苦しんだ先の新たな門出
思い返せば、息子の反抗期に苦しんで10年。浪人生としての息子の1年は、想像を越えるほどの苦しみだっただろう。そして昨年の春分の日、この家を出て新たな生活のため、息子は出発した。同時に、私と息子の長い長い戦いも、あっけなく終わりを迎えた。(トラウマのように残る気持ち、まだまだ油断は禁物だが)息子の言動と行動が辛く、「早く家を出ていってほしい」と毎日願っていたのに、なぜか寂しい。昨日はちゃんと眠れただろうか、ご飯は食べられただろうか、そんな親心は、1年を過ぎようとした今でも、私は抱いている。
さぁ受けてこいの二月
高3の時の息子は、2つの私立と国立前期を受験した。1つの私立に合格したものの「行きたくない」と言い出し、なんの保証もないまま国立を受験、一日目の息子の表情からダメだったことを察した。そして翌年、私立を3校5学部と前の年受けた国立、そして国立後期まで、願書を出した。親としては、どこか受かってくれれば、そんな願いだけだった。

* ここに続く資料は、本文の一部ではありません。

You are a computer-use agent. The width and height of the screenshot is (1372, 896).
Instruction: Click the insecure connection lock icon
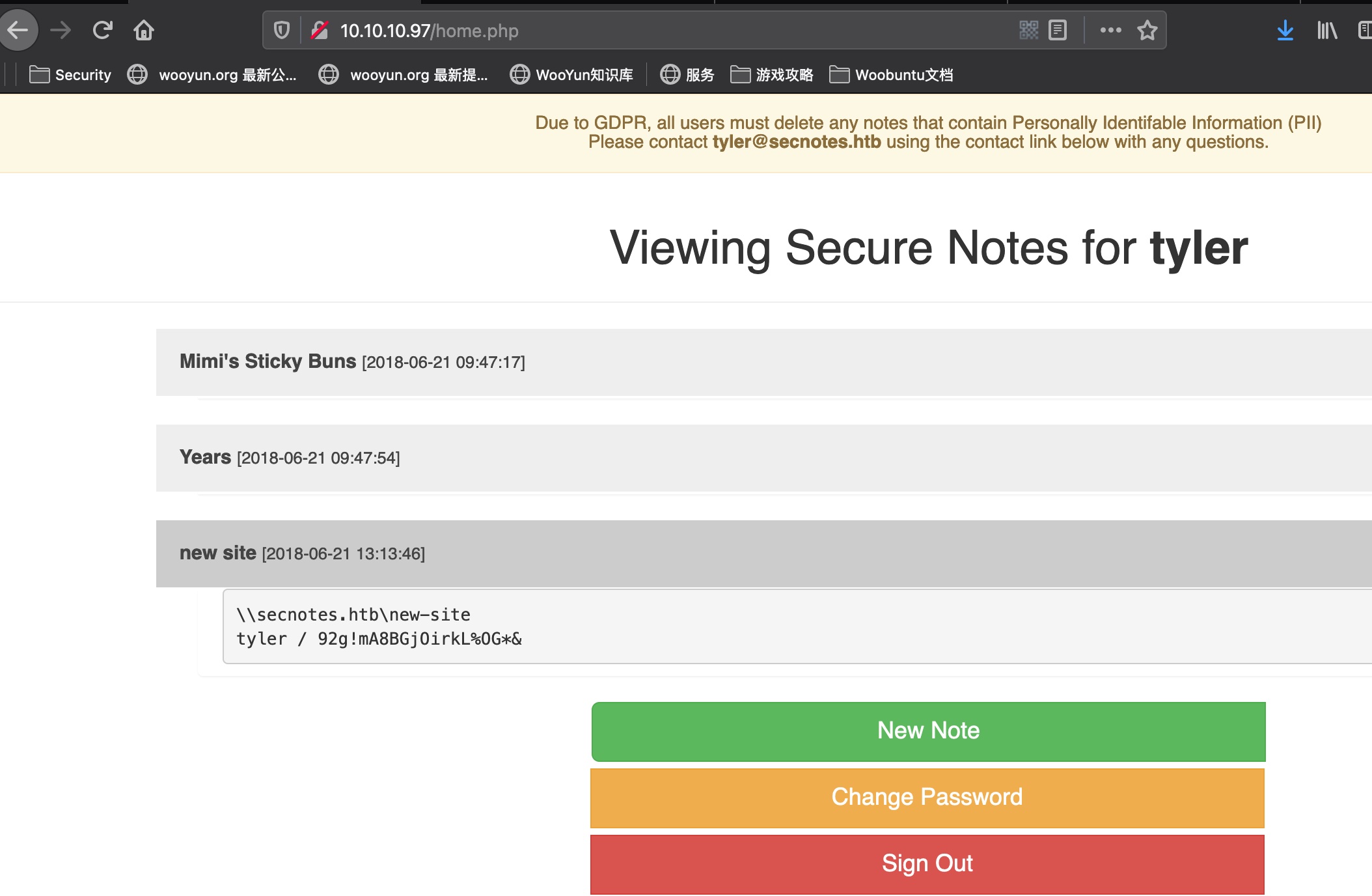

2月に入り受験が始まった。高3の受験の時は、声もかけられなかったほどの酷い顔をしていたが、1年経ち、ほどよい感じの気の抜けかたをした顔になっていた。夜になるとネガティブなことばかりを言っていた数ヶ月だったが、私に対する態度や言動も少しソフトになった気がした。そして、私立2校4学部の受験が終わり、ここは絶対受からないだろうの私立大学に合格した時、息子は「この学校に行きたい。残りの私立と国立は受験しない」という選択をし、浪人生活は終わりを告げた。
長い長いトンネル
我が家はいつも、自身の選択。それは、何かにつまずいた時に、親のせいにされたくないと私が強く思うから。だから、息子がこれから先の人生で何かにつまずき、いつもの調子で私を攻撃してきたとしても「あなたが決めたことでしょ」と防御の鎧の言葉をいつも装着していられるのだ。
子育ての長い長い、そして暗い暗いトンネル。すこしだけ光がさしたように思う。行く道さえ分からず、立ち止まり続けた私の子育て人生も、その光を頼りに前へ少し歩けるような気がしている。
息子の引っ越しが終わった後、我が家の台所には、ポップコーン作りに失敗したんだろう、コゲた鍋だけが残ってた。「あの子らしいわ」とコゲた鍋を磨きながら、反抗期終了かなと少し気を抜いた私だったが…
コロナ禍が続いた1年またまたいろんなことが起こる。私に子供は一人しか与えられなかったが、何人分の子供の悩みを抱えるのだろう。
「人生って面白い」
書きかけの文章を1年放置していたら、書き終わりが少し明るいと今気づく。